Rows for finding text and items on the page

_ _ _ _

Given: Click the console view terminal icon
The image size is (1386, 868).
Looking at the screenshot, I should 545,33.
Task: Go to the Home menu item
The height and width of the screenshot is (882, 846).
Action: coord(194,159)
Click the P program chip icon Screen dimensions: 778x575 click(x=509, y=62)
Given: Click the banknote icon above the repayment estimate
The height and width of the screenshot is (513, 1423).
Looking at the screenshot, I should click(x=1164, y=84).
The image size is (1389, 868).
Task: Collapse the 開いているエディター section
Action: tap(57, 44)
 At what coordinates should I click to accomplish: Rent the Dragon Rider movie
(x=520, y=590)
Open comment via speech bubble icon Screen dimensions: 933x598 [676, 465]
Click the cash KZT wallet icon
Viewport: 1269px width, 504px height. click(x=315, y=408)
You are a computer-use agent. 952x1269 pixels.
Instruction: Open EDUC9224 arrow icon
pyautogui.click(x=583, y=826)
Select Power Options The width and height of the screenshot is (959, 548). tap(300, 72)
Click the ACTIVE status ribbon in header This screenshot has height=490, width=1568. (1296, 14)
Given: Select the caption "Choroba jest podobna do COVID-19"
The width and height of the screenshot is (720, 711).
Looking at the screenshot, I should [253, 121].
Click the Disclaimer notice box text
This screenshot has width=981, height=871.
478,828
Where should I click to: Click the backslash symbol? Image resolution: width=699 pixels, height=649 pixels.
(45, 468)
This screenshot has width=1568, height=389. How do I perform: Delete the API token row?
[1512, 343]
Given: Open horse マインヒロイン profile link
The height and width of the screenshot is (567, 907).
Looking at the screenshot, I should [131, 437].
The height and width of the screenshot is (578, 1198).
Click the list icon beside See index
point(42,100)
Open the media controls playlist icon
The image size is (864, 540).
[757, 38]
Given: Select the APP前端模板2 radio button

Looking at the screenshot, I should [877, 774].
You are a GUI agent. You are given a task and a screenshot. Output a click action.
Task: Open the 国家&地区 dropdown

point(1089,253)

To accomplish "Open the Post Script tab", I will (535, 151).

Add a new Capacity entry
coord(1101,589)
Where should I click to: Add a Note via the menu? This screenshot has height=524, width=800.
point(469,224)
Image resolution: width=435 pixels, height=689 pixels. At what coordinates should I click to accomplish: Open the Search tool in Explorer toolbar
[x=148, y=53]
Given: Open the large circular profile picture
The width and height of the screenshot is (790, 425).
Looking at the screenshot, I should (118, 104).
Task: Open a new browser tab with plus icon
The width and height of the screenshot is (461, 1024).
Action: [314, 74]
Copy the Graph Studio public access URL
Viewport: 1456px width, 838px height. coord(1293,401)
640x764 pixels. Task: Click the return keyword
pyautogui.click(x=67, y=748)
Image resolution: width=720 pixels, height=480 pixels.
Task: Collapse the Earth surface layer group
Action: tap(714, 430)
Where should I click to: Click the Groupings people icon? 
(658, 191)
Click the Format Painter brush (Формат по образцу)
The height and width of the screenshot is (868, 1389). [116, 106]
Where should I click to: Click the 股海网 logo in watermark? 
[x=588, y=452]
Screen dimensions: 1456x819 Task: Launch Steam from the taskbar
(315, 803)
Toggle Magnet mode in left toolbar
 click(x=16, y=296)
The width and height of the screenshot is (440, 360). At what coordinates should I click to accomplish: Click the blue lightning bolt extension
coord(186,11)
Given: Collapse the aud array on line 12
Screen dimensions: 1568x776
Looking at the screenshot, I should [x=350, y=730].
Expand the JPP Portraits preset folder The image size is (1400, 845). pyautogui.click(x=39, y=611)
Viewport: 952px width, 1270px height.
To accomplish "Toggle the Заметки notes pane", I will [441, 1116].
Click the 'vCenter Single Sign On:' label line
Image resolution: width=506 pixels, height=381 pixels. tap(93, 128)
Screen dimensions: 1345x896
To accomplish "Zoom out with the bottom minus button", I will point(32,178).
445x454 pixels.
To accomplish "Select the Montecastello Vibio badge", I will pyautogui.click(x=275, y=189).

_ _ _ _

- [PROBLEM DETAILS]:
Copy the rows exactly, starting at the line that contains "The width and height of the screenshot is (440, 360)." and ending after the line that contains "Looking at the screenshot, I should [x=350, y=730].".

- [WRITTEN REPLY]:
The width and height of the screenshot is (440, 360). At what coordinates should I click to accomplish: Click the blue lightning bolt extension
coord(186,11)
Given: Collapse the aud array on line 12
Screen dimensions: 1568x776
Looking at the screenshot, I should [x=350, y=730].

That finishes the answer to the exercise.